● **Required work**: Only one stretch of the data below should be repeated: the lines from the line containing "AUTO REPAIR (246, 159)" through the line containing "LEXUS (1018, 557)", inclusive, exactly as they are.
▶
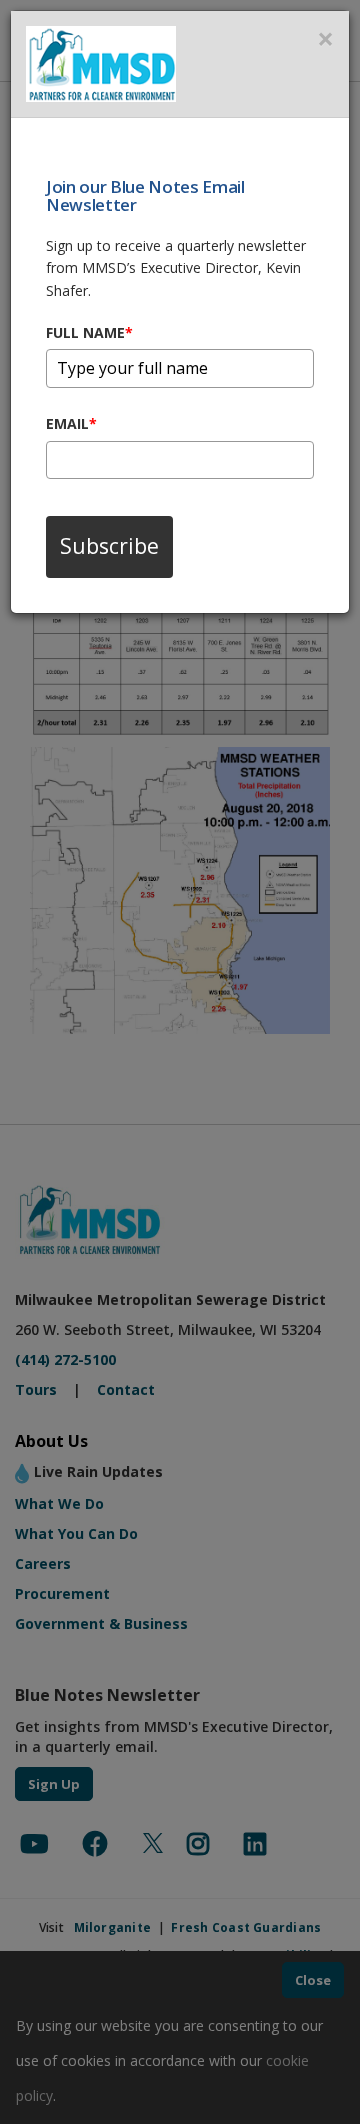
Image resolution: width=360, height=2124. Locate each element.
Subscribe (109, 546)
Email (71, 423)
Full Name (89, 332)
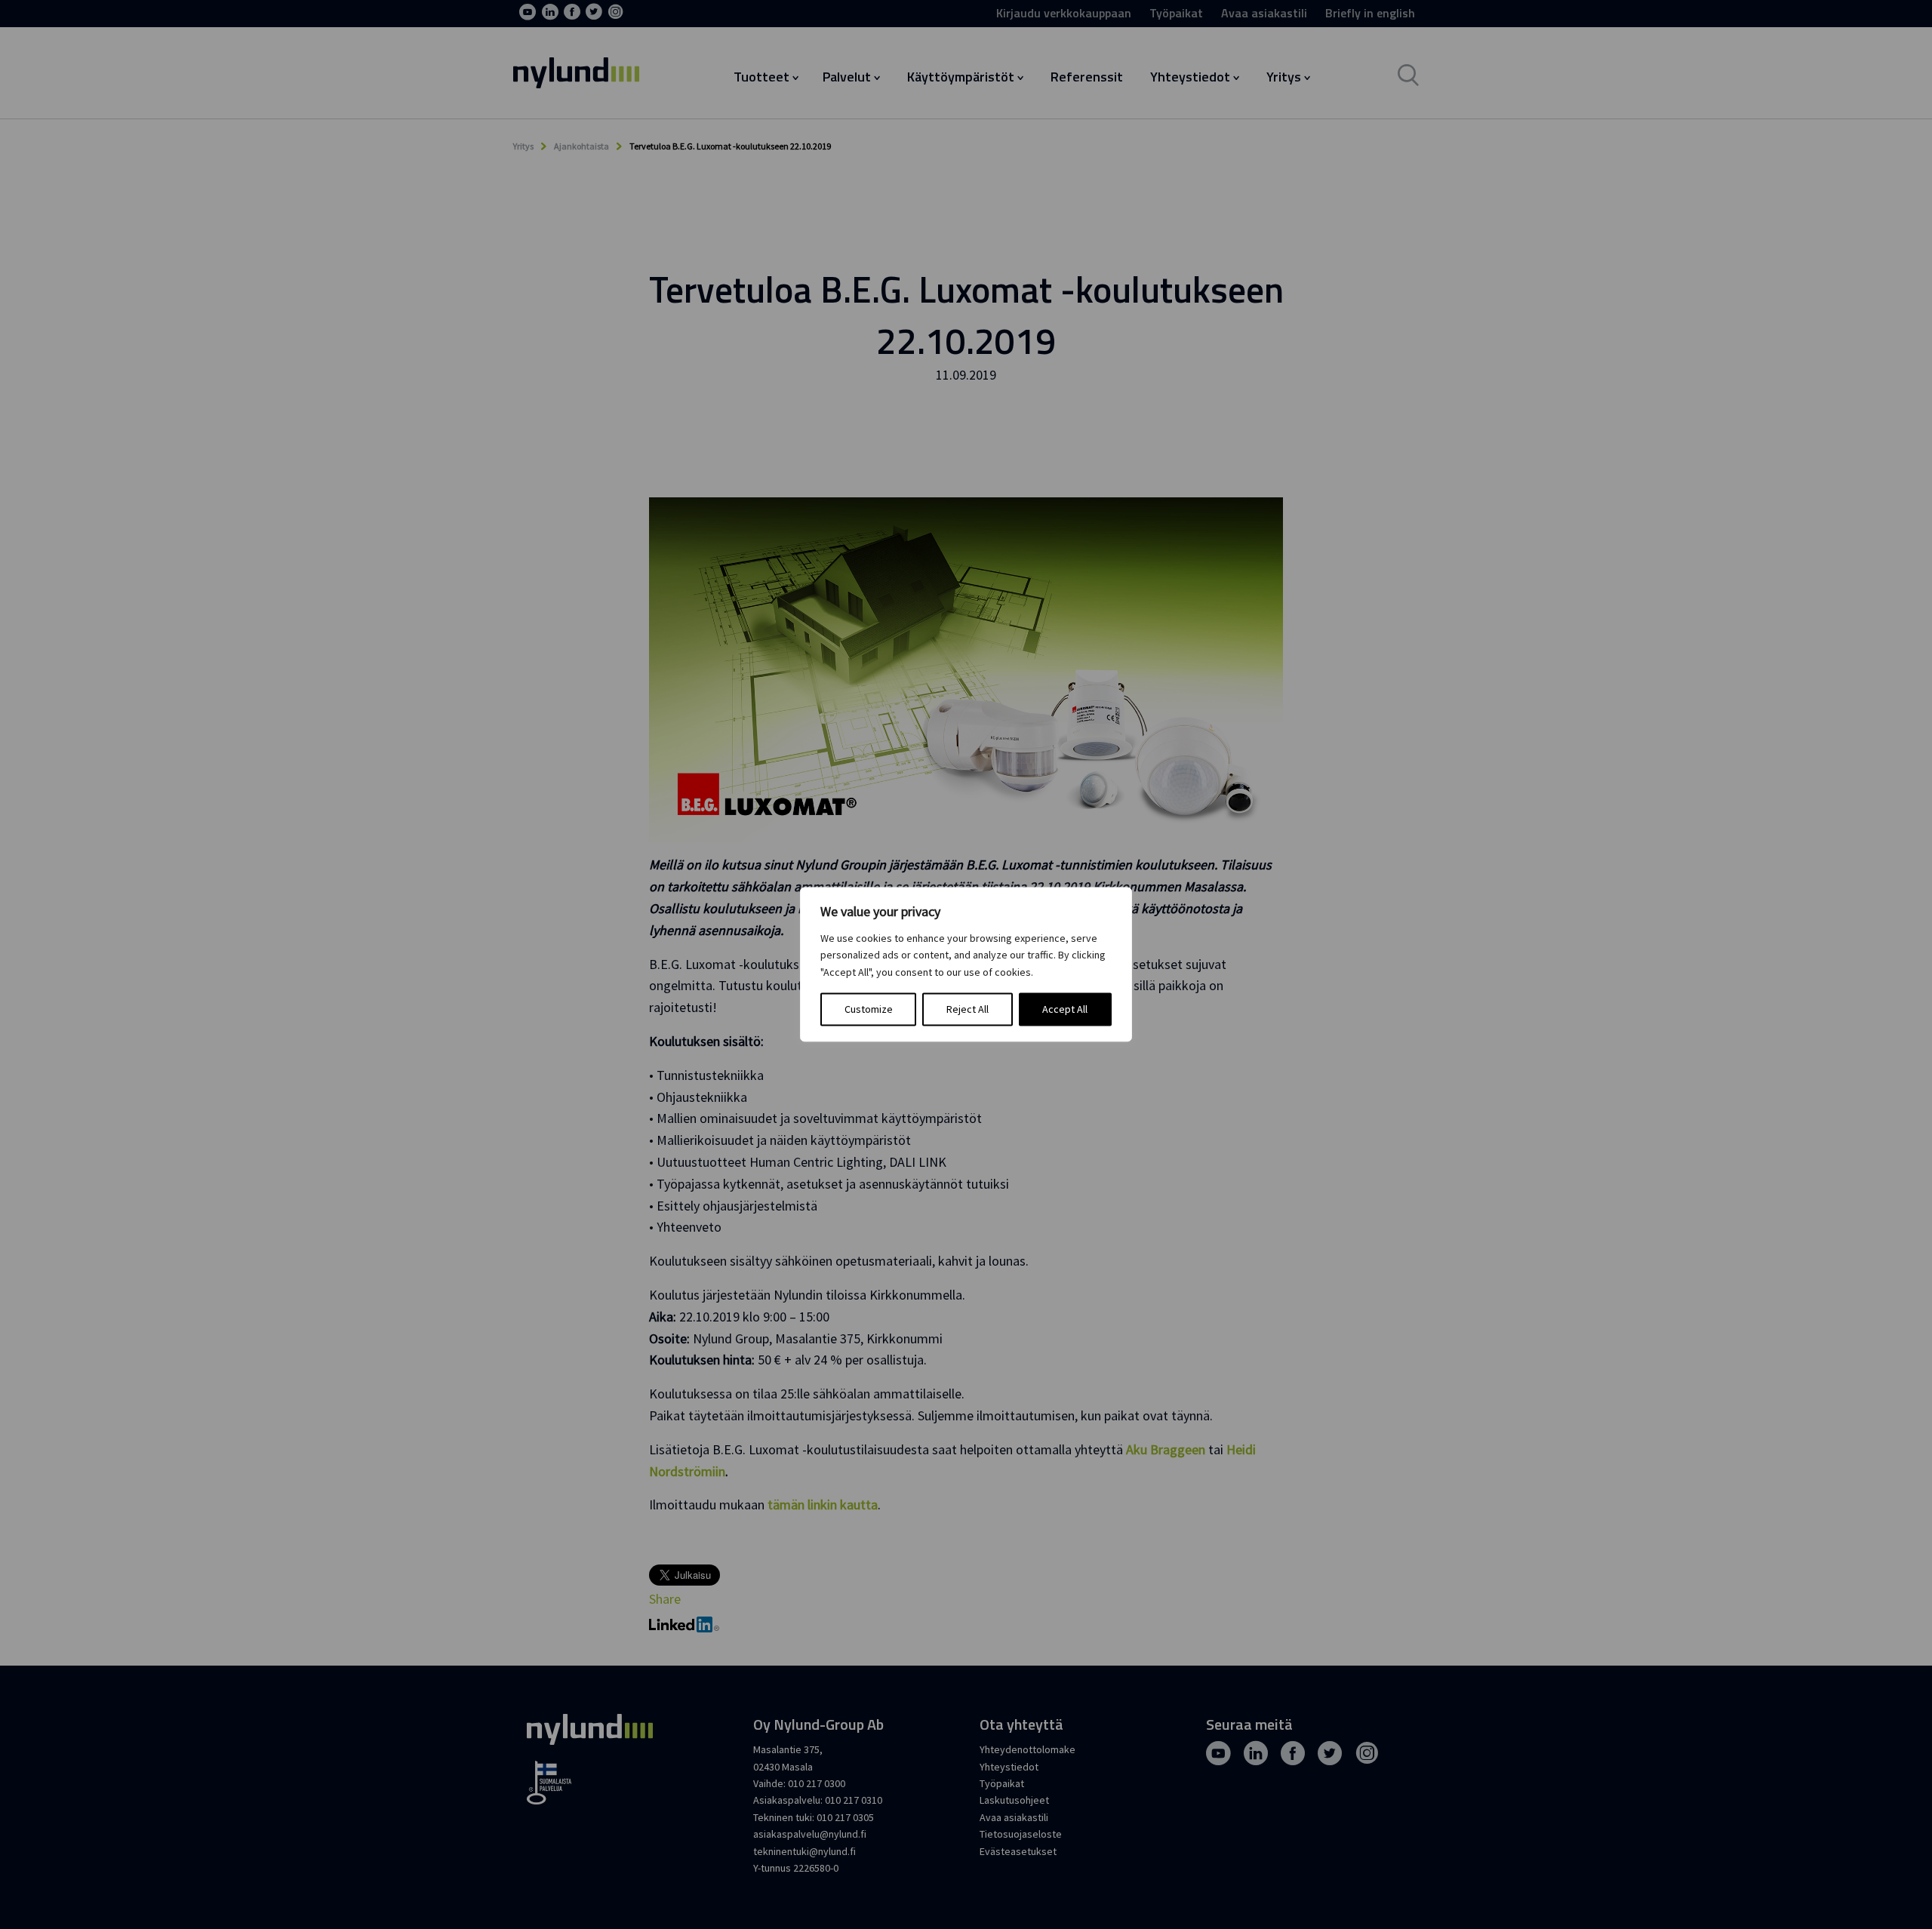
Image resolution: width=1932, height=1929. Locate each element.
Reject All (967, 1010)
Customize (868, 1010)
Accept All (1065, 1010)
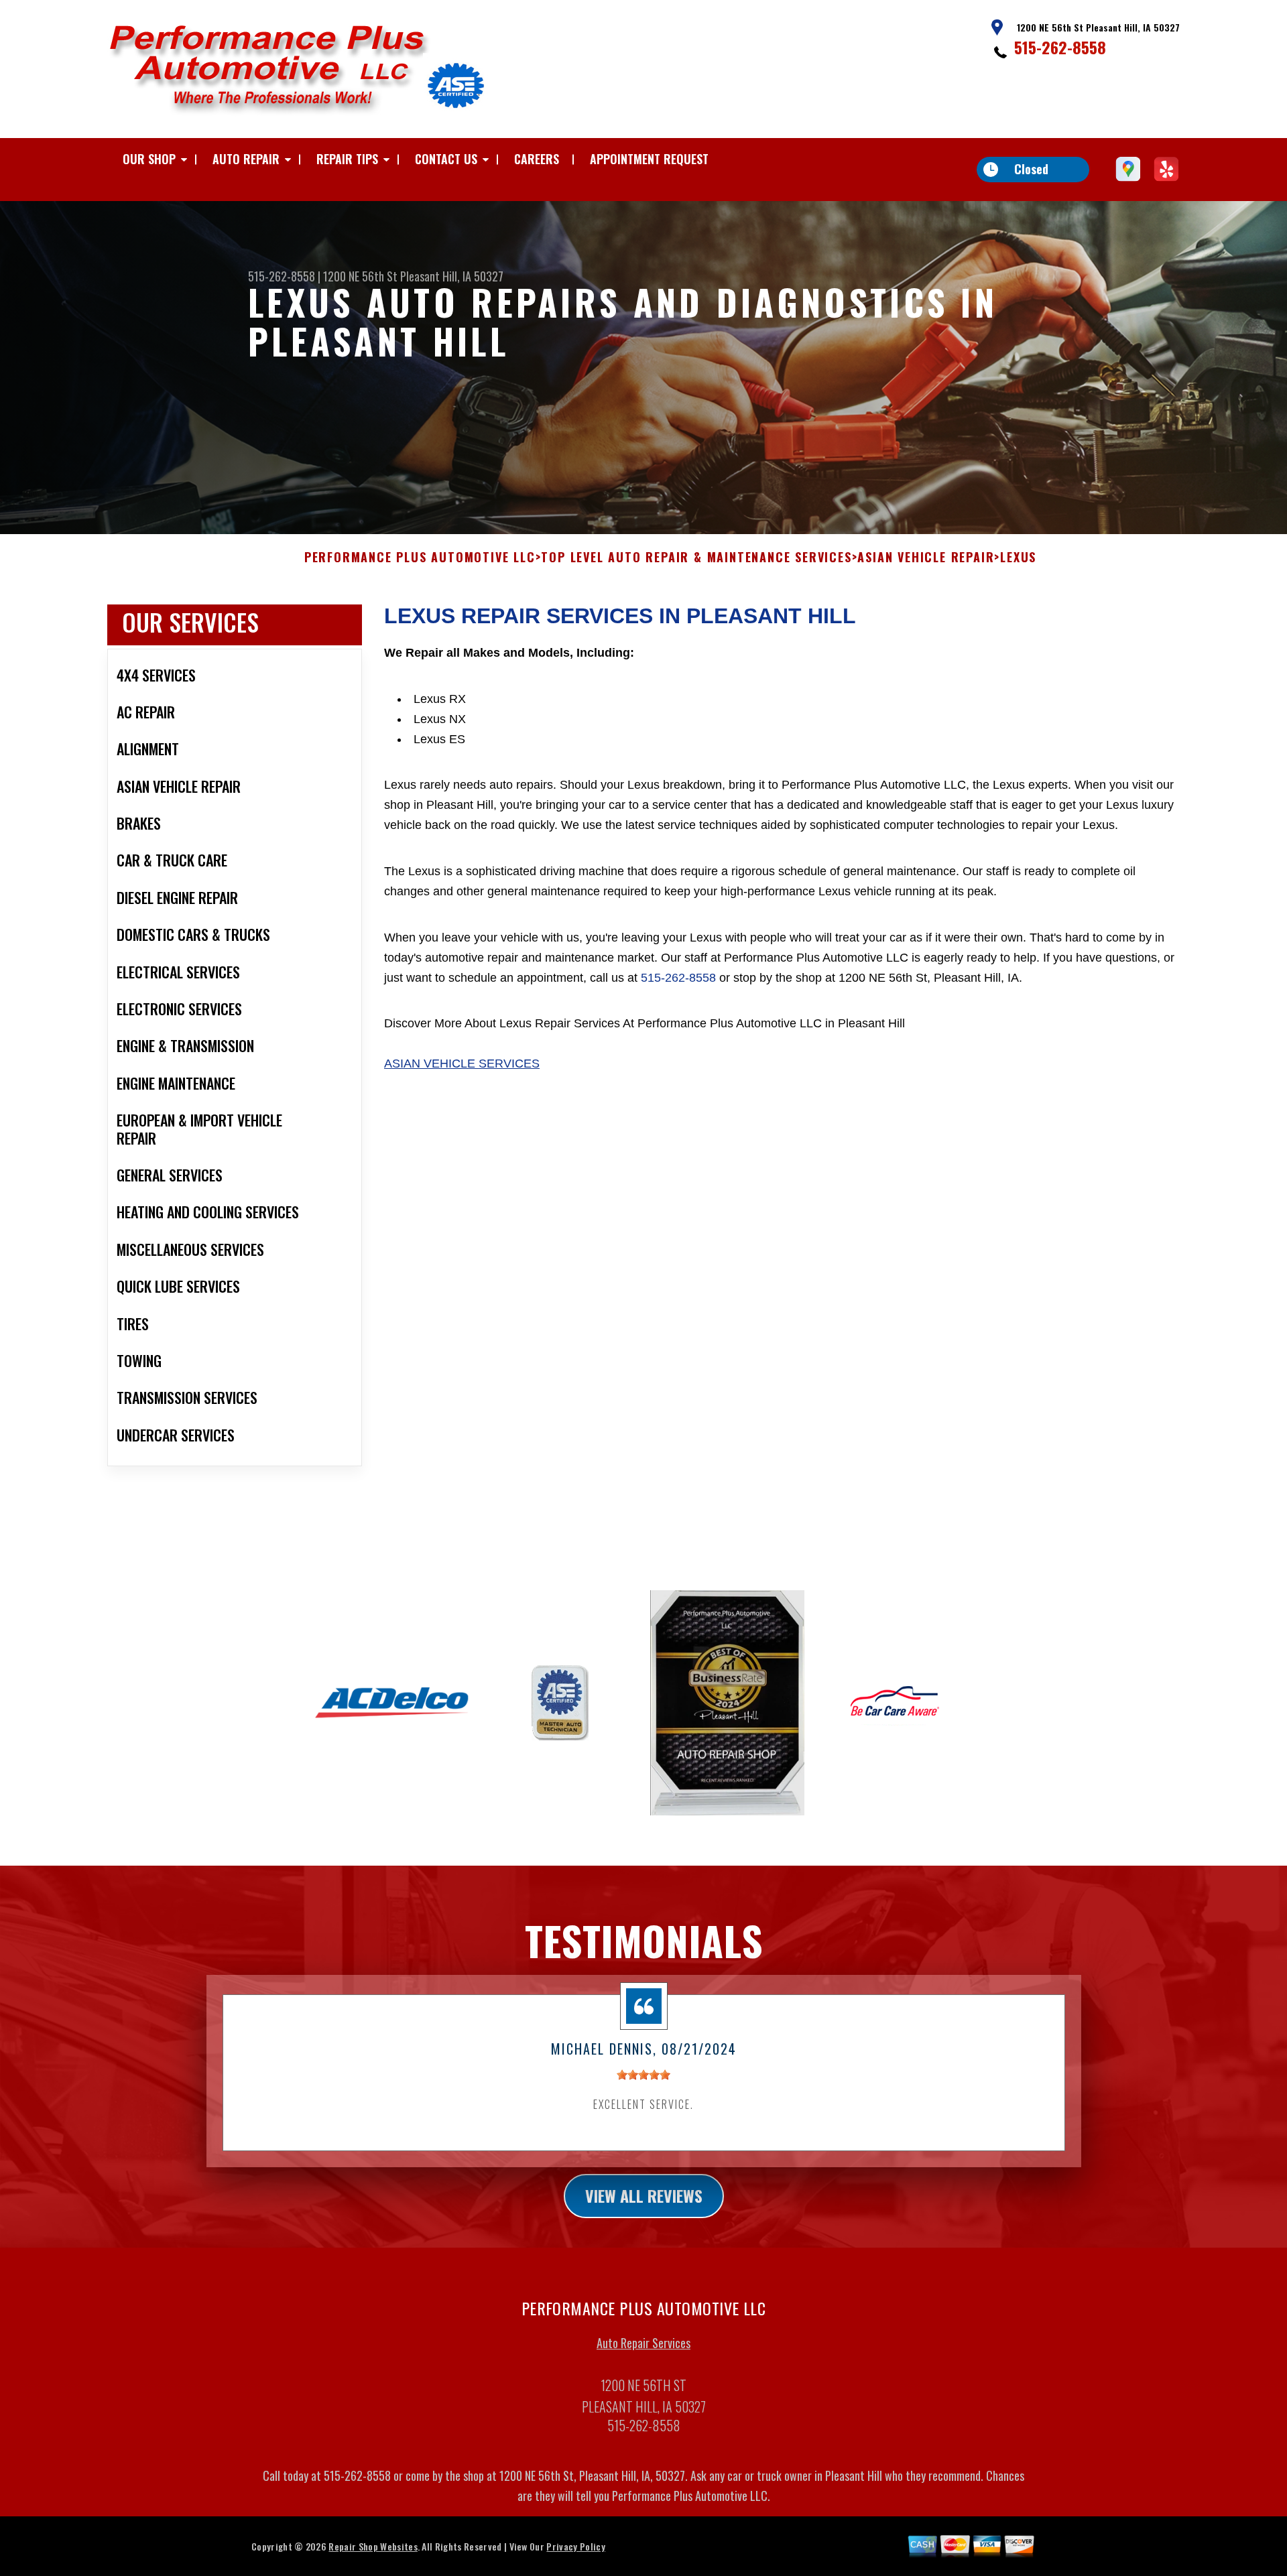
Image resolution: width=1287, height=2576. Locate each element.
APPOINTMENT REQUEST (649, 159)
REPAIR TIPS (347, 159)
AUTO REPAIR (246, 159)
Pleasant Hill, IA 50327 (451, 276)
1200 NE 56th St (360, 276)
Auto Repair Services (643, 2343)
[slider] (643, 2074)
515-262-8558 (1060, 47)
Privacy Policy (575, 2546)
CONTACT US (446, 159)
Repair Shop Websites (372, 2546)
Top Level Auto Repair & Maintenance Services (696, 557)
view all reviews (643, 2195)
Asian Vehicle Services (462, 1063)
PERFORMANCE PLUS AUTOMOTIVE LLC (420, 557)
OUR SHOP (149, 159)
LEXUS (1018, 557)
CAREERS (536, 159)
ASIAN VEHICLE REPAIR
◀
● **Response for this exercise**:
AUTO REPAIR (246, 159)
Pleasant Hill, IA 50327 (451, 276)
1200 NE 56th St (360, 276)
Auto Repair Services (643, 2343)
[slider] (643, 2074)
515-262-8558 (1060, 47)
Privacy Policy (575, 2546)
CONTACT US (446, 159)
Repair Shop Websites (372, 2546)
Top Level Auto Repair & Maintenance Services (696, 557)
view all reviews (643, 2195)
Asian Vehicle Services (462, 1063)
PERFORMANCE PLUS AUTOMOTIVE LLC (420, 557)
OUR SHOP (149, 159)
LEXUS (1018, 557)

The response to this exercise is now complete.